March 21, 2013 at 5:22 pm
Hi,
Here is the SQL I used as an example:
--CREATE AND POPULATE TABLE AAA ------------------------------------------
CREATE TABLE [dbo].[AAA](
[Col1] [nchar](10) NOT NULL,
[RowNumber] [int] NOT NULL
) ON [PRIMARY]
GO
INSERT INTO [dbo].[AAA]
([Col1]
,[RowNumber])
VALUES
('a', 1),
('s', 2),
('d', 3),
('e', 4),
('f', 5),
('g', 6)
GO
--QUERY No 1 ----------------------------------------------------------------
;with BBB as
(
select top 3 ABS(checksum(newid())) % 6 + 1 as RandomRow, RowNumber, Col1
from AAA
order by RowNumber
)
select A.Col1, A.RowNumber
from AAA as A
join BBB
On A.RowNumber = BBB.RandomRow;
--QUERY No 2 ----------------------------------------------------------------
select top 3 ABS(checksum(newid())) % 6 + 1 as RandomRow, RowNumber, AAA.Col1
into BBB
from AAA
order by RowNumber;
select A.Col1, A.RowNumber
from AAA as A
join BBB
On A.RowNumber = BBB.RandomRow;
--Cleaning -------------------------------------------------------------------
--drop table BBB;
--drop table AAA;
I have a table AAA with just two columns, one of which is a row number. I use CTE to create another table “BBB”, which based on the AAA. The BBB table contains the same columns as the AAA table, plus a new column RandomRow.

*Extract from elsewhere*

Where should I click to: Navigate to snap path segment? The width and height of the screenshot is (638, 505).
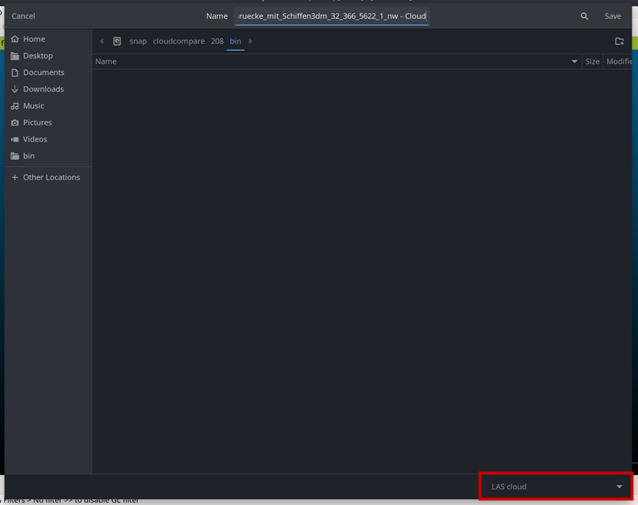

The RandomRow is populated by random numbers, generated from the range 1 to @N, where @N is the number of rows in the table AAA – in this case 6. The table BBB contains 3 rows only: the row numbers will be 1,2,3.
The Select statement should return rows from AAA, which are identified by the number in the [BBB].[RandomRows].
The Select statement contains the join, which is expected to return exactly 3 rows, because the BBB is subset of AAA. However, each time I run the query the Select returns different numbers of rows.
To see the effect, please try to re-run the query No 1 several times, and you should get different numbers of returned rows each time.
If I replace the CTE with real table (see the query 2/) I get expected results, exactly 3 rows each time I run the query.
My questions are:
A/ Why the join yields different results for CTE and for the real table?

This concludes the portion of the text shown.